Paper 2023/573

HyperNova: Recursive arguments for customizable constraint systems

Abstract

We introduce HyperNova, a new recursive argument for proving incremental computations whose steps are expressed with CCS (Setty et al. ePrint 2023/552), a customizable constraint system that simultaneously generalizes Plonkish, R1CS, and AIR without overheads. HyperNova makes four contributions, each resolving a major problem in the area of recursive arguments. First, it provides a folding scheme for CCS where the prover’s cryptographic cost is a single multi-scalar multiplication (MSM) of size equal to the number of variables in the constraint system, which is optimal when using an MSM-based commitment scheme.

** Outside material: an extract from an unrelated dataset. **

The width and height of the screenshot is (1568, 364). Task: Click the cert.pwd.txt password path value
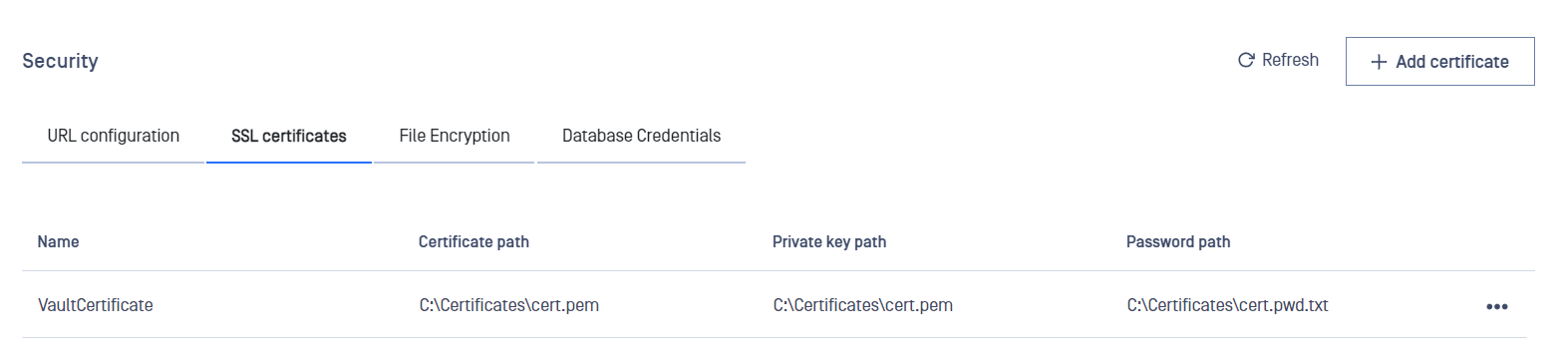1228,305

The folding scheme can fold multiple instances at once, making it easier to build generalizations of IVC such as PCD. Second, when proving program executions on stateful machines (e.g., EVM, RISC-V), the cost of proving a step of a program is proportional only to the size of the circuit representing the instruction invoked by the program step ("a la carte" cost profile). Third, we show how to achieve zero-knowledge for "free" and without the need to employ zero-knowledge SNARKs: we use a folding scheme to "randomize" IVC proofs. This highlights a new application of folding schemes. Fourth, we show how to efficiently instantiate HyperNova over a cycle of elliptic curves. For this, we provide a general technique, which we refer to as CycleFold, that applies to all modern folding-scheme-based recursive arguments.

Note: An extended version of the paper appearing in CRYPTO'24. Compared to an initial version, this version of the paper incorporates material from prior preprints (SuperNova and CycleFold). Additionally, this version provides an approach to achieve zero-knowledge in folding-scheme-based recursive arguments without needing to use zkSNARKs.